Author: Clay Coppedge
Publisher: Arcadia Publishing
Published: 2019-02-25
Total Pages: 148
ISBN-13: 1439666229
DOWNLOAD EBOOKTexas, that most singular of states, conceals an entire parade of peculiar events and exceptional people in the back pages of its history books. A Lone Star man once (and only once) tried to bulldog a steer from an airplane. One small Texas town was attacked by the Japanese, while another was "liberated" from America during the Cold War. Texan career choices include goat gland doctor, rubbing doctor, striking cowboy and singing cowboy, not to mention swatter, tangler and dunker. From gunslinger Sally Skull to would-be rainmaker R.G. Dyrenforth, Clay Coppedge collects the distinctive odds and ends of Texan lore.

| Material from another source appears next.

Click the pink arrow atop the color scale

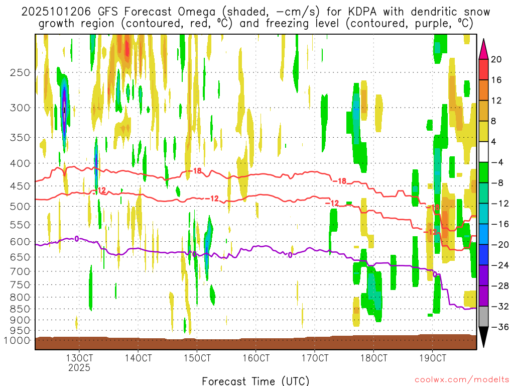coord(483,49)
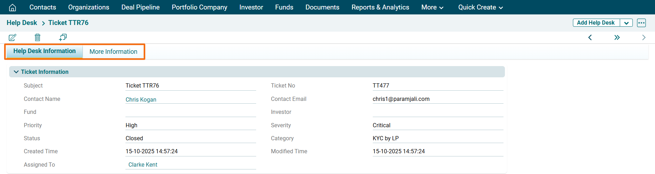Open the Chris Kogan contact link

tap(141, 99)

Author: Gordon Morris Bakken
Publisher: UNM Press
Published: 2010-11-16
Total Pages: 691
ISBN-13: 0826348580
DOWNLOAD EBOOKUntil the early twentieth century, printed invitations to executions issued by lawmen were a vital part of the ritual of death concluding a criminal proceeding in the United States. In this study, Gordon Morris Bakken invites readers to an understanding of the death penalty in America with a collection of essays that trace the history and politics of this highly charged moral, legal, and cultural issue. Bakken has solicited essays from historians, political scientists, and lawyers to ensure a broad treatment of the evolution of American cultural attitudes about crime and capital punishment. Part one of this extensive analysis focuses on politics, legal history, multicultural issues, and the international aspects of the death penalty. Part two offers a regional analysis with essays that put death penalty issues into a geographic and cultural context. Part three focuses on specific states with emphasis on the need to understand capital punishment in terms of state law development, particularly because states determine on whom the death penalty will be imposed. Part four examines the various means of death, from hanging to lethal injection, in state law case studies. And finally, part five focuses on the portrayal of capital punishment in popular culture.